> Task statement:
Transcribe each entry exactly; skip the images.

> Supplied material:

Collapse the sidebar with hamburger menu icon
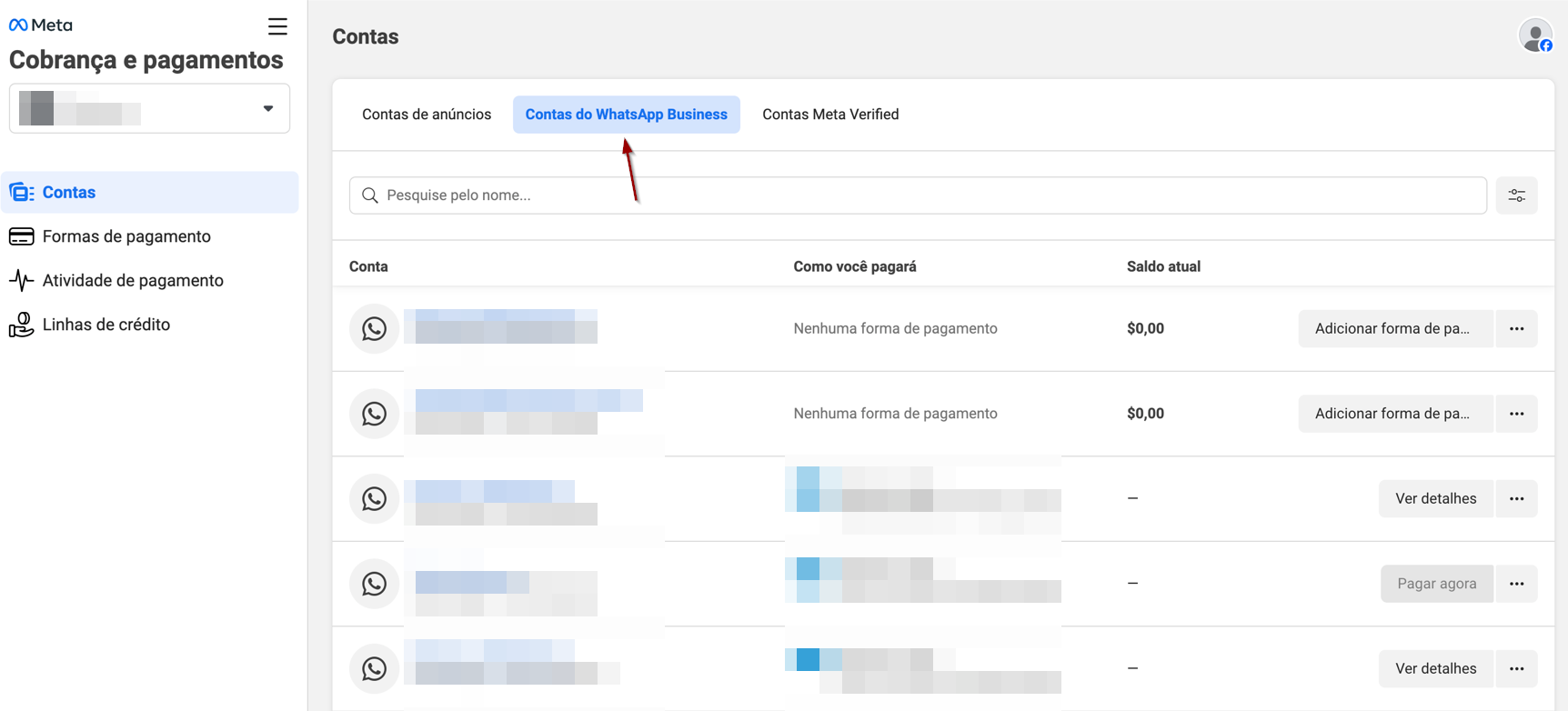The width and height of the screenshot is (1568, 711). tap(277, 26)
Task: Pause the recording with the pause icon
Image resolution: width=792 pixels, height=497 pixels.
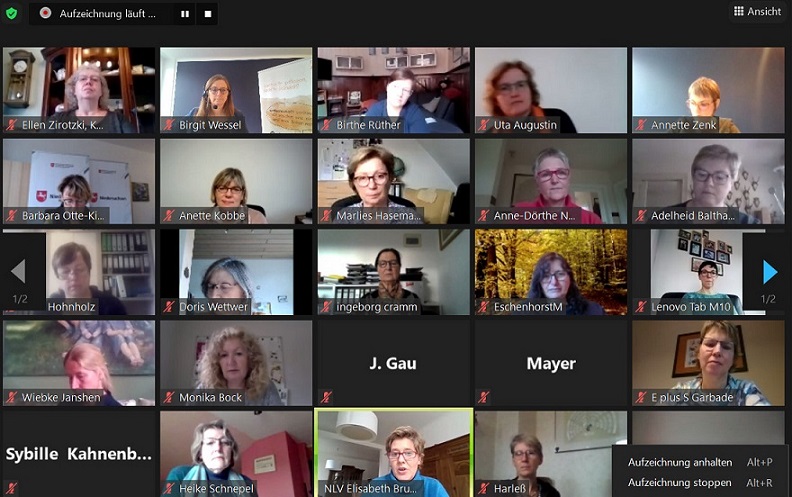Action: [185, 14]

> Exercise result:
Collapse the sidebar with hamburger menu icon
The width and height of the screenshot is (1568, 711). tap(277, 26)
Task: Pause the recording with the pause icon
Image resolution: width=792 pixels, height=497 pixels.
Action: [185, 14]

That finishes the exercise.